SWM-002: Orchid vs Dandelion Parenting in the Wake of the Great Recession, with Professor Irv Garfinkel

September 25, 2013 @ 9:15 pm


Social Work Matters podcast coverCommunications Director Mary-Lea Cox Awanohara interviews Irwin Garfinkel, Mitchell I. Ginsberg Professor of Contemporary Urban Problems, about his recently released study on harsh parenting included data on mothers who are “orchids” or “dandelions” depending on which version they carry of DRD4, the dopamine-regulating gene.

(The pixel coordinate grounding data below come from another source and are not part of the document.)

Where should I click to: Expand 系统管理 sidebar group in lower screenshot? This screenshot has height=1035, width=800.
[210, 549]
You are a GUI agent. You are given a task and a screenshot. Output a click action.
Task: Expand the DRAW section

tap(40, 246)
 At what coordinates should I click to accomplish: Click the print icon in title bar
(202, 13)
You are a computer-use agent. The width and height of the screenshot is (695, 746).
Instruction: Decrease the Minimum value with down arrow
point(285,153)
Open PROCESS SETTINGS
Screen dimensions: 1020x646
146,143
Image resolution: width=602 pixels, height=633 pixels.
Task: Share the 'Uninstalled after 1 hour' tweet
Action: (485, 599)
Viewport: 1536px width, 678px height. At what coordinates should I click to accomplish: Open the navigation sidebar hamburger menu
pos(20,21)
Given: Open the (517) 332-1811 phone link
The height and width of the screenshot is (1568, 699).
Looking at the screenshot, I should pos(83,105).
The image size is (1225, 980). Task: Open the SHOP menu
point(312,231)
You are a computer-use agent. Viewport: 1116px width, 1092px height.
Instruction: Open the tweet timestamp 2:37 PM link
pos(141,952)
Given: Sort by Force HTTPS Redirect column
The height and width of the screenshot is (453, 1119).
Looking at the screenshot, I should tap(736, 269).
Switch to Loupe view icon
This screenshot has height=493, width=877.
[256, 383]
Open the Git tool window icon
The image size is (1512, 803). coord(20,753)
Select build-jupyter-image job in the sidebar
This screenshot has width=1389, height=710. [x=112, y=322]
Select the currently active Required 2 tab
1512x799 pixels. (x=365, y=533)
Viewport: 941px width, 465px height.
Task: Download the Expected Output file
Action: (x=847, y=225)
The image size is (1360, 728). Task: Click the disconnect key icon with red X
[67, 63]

SELECTED LINKS RELATED TO THE EPISODE

SHOW NOTES

  • Professor Garfinkel was one of the researchers in the consortium that recently released findings based on data from the Fragile Families and Child Wellbeing Study (FFS), a population-based, birth cohort study conducted by researchers at Princeton and Columbia of nearly 5,000 children born in 20 large American cities between 1998 and 2000. Mothers were interviewed shortly after giving birth and when the child was approximately 1, 3, 5 and 9 years old. Data on harsh parenting were collected when the child was 3, 5 and 9 years old. In Year 9, saliva DNA samples were collected from 2,600 mothers and children.
  • Harsh parenting was measured using 10 items from the commonly used Conflict Tactics Scale—five items measured psychological harsh parenting (e.g., shouting, threatening, etc.) and five gauged corporal punishment (e.g., spanking, slapping).
  • The researchers supplemented these data with measurements of economic conditions in each of the 20 cities where the FFS mothers lived. Specifically, they examined city-level data on monthly unemployment rates, obtained from the Bureau of Labor Statistics’ Local Area Unemployment Statistics, and the Consumer Sentiment Index, obtained from the Thomson Reuters/University of Michigan Surveys of Consumers.
  • In their analysis, they controlled for age, race/ethnicity, immigration status, educational attainment, poverty status, family structure, and child gender and child age (in months) at the time of interview.
  • The fear of being unemployed—when people are scared of what is going to happen to them—promotes harsh parenting, not the poor conditions themselves, or actual unemployment. Parents are more likely to respond with fear if there is a rapid increase in the unemployment rate and/or decline in consumer confidence.
  • The researchers also sought to determine if the response varied by genetic make-up. It turns out that in harsh environments, people who produce less dopamine—whom scientists refer to as “orchids”—were significantly more likely to engage in harsh parenting. But there is another side of the coin, which is that sensitive orchids are more likely to flourish in high-quality, supportive environments. In contrast, those who produce more dopamine, known as “dandelions,” are not as much affected by the world around them, whether supportive or harsh. They are survivors.
  • The findings first appeared in the journal Proceedings of the National Academy of Sciences (PNAS).